3. La Grande Surprise : L'emplacement importe plus que la taille

Le document a découvert un fait contre-intuitif : Où réside l'IA importe plus que ce que fait l'IA.

  • L'Analogie : Imaginez deux voitures identiques. L'une est conduite en Suède (où l'électricité provient de l'hydroélectricité propre) et l'autre à Singapour (où l'électricité provient de combustibles fossiles).
  • La Découverte : La voiture à Singapour pollue 13 fois plus que celle en Suède, même si elles parcourent exactement la même distance.
  • La Leçon : Une entreprise utilisant un « petit » modèle d'IA dans une région au réseau électrique sale peut polluer plus qu'une entreprise utilisant un modèle « géant » dans une région au réseau propre.

4. Le Compromis Caché : Le Paradoxe du « Propre mais Humide »

Le document a également examiné la consommation d'eau. Les centres de données ont besoin d'eau pour se refroidir, et la production d'électricité consomme souvent de l'eau aussi.
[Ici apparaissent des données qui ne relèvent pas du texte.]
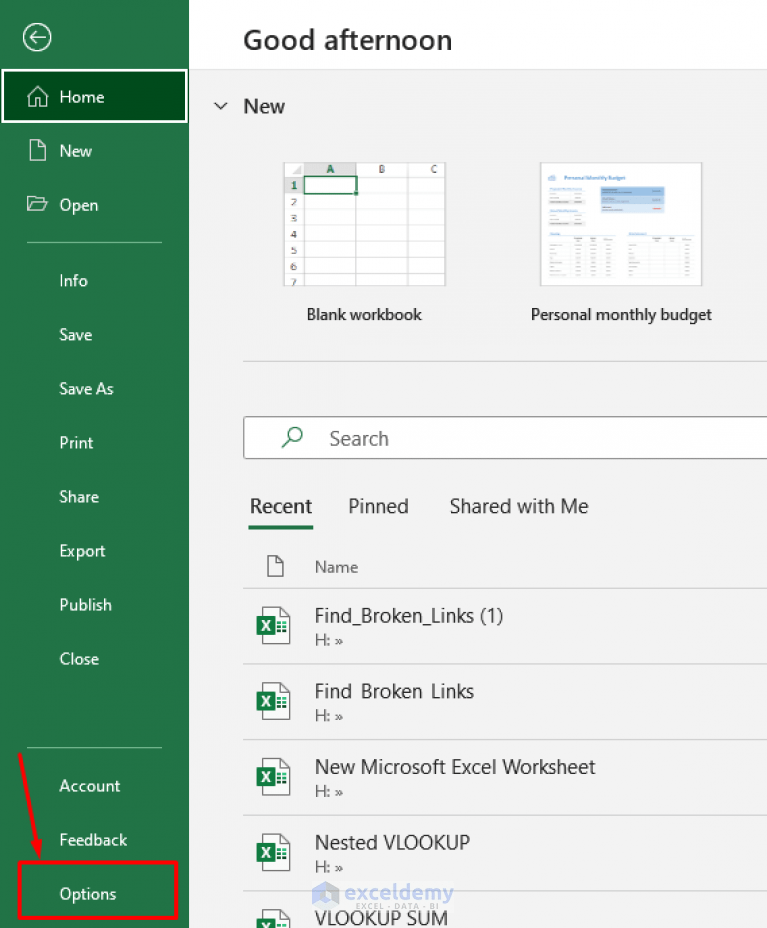Open the Shared with Me tab
The width and height of the screenshot is (767, 928).
tap(518, 506)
  • Le Paradoxe : La Suède possède l'air le plus pur (carbone le plus bas) grâce à ses barrages hydroélectriques. Mais, ces barrages utilisent une quantité massive d'eau.
  • Le Résultat : La Suède est l'endroit le plus « vert » pour le carbone, mais le plus « humide » pour la consommation d'eau. L'Irlande, en revanche, est un point d'équilibre : elle possède des chiffres de carbone corrects et utilise très peu d'eau.
  • La Conclusion : Si vous ne regardez que le carbone, vous risquez de choisir le mauvais emplacement. Vous devez regarder à la fois le carbone et l'eau pour faire un choix véritablement écologique.

5. L'Essentiel : C'est un problème de paperasse, pas un problème de monstre

Le document a réalisé une simulation avec une entreprise européenne typique de 200 personnes.

  • Le Résultat : La pollution totale de leur utilisation de l'IA était inférieure à 1 tonne de CO2.
  • Le Contexte : Cela représente moins que la pollution de quelques employés se rendant au travail pendant un mois.
  • Le Réel Défi : Les émissions ne sont pas énormes, mais les règles sont strictes. Les entreprises ne peuvent pas dire : « Nous ne savions pas comment le mesurer. » Elles doivent utiliser la méthode de l'échelle pour trouver la meilleure donnée possible.

En résumé : Ce document donne aux entreprises une recette claire, étape par étape, pour cesser de deviner et commencer à mesurer précisément la pollution de leur IA. Il les avertit que dépenser de l'argent n'est pas synonyme de pollution, que l'emplacement est le levier le plus important qu'elles puissent actionner, et qu'elles doivent surveiller les coûts d'eau cachés. Les données sont déjà là ; elles avaient simplement besoin d'une carte pour les trouver.